Return the stretch of data from the line containing "Locate an element on the screen. The" through the line containing "center [1488, 12].", copying those lines exactly and nothing else.
Records shown start
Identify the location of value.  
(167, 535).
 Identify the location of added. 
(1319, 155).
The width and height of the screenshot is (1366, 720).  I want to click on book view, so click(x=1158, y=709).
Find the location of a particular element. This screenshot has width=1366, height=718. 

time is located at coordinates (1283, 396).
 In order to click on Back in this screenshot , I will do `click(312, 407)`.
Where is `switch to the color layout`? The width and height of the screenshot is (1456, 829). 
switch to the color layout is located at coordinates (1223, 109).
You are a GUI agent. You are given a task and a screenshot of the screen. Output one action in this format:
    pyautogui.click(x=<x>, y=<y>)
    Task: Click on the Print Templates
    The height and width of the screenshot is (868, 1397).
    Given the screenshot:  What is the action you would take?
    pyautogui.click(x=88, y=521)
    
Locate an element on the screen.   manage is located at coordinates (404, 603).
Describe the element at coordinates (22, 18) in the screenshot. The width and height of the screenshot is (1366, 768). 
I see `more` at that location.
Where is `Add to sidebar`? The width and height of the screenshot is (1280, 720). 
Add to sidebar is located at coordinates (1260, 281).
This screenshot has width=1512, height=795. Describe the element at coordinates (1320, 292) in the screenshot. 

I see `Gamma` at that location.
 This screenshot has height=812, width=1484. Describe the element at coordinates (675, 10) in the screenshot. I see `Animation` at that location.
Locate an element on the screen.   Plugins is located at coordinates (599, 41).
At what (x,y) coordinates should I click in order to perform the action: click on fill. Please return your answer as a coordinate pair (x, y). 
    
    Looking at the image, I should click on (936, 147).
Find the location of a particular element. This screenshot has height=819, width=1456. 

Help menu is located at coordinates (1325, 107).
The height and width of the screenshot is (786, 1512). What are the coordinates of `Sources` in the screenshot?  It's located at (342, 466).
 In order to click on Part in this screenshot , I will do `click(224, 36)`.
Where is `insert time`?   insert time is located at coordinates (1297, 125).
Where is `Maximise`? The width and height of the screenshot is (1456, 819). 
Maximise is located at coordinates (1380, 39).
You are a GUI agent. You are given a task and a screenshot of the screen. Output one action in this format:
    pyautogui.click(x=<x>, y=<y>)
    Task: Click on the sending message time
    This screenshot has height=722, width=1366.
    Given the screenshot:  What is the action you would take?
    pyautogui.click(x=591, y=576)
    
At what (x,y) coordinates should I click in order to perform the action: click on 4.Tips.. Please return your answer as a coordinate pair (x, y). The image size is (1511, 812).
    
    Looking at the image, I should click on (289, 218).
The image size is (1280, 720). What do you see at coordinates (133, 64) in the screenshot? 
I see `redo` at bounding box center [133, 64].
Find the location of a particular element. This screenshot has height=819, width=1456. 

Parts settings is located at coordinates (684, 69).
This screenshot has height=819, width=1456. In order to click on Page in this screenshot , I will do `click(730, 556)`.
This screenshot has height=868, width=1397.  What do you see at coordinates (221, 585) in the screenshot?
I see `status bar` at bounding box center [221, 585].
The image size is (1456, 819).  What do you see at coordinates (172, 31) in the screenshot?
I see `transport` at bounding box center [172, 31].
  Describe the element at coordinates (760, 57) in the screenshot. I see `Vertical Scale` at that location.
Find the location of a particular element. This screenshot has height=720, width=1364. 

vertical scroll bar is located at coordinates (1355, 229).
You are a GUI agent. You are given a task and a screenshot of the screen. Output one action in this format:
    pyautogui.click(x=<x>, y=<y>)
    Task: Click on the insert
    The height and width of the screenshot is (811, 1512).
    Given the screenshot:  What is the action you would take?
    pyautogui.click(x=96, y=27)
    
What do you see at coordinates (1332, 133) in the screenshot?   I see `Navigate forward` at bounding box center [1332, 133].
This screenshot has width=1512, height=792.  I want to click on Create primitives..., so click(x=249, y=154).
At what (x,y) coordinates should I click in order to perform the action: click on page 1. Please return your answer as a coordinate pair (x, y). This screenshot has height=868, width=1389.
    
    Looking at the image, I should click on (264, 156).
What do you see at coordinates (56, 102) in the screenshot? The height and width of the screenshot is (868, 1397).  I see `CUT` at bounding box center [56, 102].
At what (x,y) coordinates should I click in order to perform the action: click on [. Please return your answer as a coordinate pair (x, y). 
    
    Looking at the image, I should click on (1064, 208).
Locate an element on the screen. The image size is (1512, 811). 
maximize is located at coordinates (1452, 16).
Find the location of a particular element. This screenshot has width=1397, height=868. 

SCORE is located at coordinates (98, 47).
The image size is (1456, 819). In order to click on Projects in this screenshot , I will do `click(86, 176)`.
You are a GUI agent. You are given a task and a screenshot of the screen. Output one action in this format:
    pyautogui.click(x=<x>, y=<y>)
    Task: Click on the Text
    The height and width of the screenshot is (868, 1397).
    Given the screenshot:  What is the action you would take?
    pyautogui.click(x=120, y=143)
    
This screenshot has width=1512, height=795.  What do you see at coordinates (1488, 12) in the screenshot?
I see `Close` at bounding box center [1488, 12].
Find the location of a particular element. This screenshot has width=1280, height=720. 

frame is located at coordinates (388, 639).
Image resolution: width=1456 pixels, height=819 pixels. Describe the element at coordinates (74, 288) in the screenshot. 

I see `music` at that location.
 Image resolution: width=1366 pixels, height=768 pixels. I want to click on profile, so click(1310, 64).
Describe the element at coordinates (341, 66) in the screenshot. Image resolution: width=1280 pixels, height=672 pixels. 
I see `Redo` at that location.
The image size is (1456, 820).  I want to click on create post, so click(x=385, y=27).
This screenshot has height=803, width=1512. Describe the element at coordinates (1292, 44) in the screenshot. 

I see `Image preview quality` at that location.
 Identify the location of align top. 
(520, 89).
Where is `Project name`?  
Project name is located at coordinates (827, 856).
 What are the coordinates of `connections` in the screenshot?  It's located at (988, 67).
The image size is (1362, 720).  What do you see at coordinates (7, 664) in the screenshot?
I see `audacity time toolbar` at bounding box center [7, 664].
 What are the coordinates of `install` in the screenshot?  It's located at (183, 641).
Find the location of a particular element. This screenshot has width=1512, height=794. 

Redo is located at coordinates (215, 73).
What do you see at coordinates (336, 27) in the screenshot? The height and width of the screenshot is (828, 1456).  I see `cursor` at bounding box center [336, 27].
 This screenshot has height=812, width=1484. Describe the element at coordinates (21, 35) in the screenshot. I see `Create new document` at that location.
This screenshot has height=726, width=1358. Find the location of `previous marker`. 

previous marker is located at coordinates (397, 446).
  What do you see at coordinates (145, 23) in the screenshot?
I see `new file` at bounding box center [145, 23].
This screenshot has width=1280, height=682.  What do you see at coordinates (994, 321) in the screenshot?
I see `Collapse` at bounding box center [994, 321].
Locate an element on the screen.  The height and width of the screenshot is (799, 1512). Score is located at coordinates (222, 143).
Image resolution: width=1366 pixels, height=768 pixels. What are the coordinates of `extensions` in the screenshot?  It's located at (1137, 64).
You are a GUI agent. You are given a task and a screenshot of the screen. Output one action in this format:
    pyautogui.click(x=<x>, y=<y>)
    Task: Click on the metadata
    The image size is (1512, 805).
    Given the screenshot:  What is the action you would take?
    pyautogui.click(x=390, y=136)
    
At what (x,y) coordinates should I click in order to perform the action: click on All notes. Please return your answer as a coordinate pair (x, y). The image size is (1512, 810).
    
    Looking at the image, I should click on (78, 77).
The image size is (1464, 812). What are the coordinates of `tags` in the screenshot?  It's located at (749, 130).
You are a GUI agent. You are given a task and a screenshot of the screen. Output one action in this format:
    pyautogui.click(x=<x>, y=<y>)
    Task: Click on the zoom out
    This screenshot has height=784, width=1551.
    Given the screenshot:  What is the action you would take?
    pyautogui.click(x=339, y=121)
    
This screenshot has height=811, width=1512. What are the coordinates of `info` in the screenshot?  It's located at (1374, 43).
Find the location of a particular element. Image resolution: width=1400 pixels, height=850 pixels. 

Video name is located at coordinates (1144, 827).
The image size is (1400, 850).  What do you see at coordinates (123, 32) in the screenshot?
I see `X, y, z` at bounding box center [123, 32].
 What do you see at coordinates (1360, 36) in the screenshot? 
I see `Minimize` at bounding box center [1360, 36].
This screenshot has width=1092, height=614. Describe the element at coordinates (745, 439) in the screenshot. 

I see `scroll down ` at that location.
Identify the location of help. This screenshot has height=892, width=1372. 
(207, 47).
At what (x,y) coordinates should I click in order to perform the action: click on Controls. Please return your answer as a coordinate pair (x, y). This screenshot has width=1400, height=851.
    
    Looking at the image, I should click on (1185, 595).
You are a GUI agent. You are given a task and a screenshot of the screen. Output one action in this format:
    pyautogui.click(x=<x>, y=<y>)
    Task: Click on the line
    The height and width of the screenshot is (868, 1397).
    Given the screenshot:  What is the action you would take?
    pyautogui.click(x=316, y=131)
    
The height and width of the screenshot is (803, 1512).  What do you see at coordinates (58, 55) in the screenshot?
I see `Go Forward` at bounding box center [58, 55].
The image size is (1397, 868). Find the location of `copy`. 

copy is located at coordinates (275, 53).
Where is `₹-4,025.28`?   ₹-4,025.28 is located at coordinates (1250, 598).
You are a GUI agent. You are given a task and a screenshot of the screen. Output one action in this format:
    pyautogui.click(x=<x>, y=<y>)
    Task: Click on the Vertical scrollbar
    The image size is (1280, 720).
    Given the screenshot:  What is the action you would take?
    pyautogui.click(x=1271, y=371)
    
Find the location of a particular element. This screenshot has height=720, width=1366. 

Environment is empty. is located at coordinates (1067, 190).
Records shown end
### The answer
Locate an element on the screen. The image size is (1512, 811). 
maximize is located at coordinates (1452, 16).
Find the location of a particular element. This screenshot has width=1397, height=868. 

SCORE is located at coordinates (98, 47).
The image size is (1456, 819). In order to click on Projects in this screenshot , I will do `click(86, 176)`.
You are a GUI agent. You are given a task and a screenshot of the screen. Output one action in this format:
    pyautogui.click(x=<x>, y=<y>)
    Task: Click on the Text
    The height and width of the screenshot is (868, 1397).
    Given the screenshot:  What is the action you would take?
    pyautogui.click(x=120, y=143)
    
This screenshot has width=1512, height=795.  What do you see at coordinates (1488, 12) in the screenshot?
I see `Close` at bounding box center [1488, 12].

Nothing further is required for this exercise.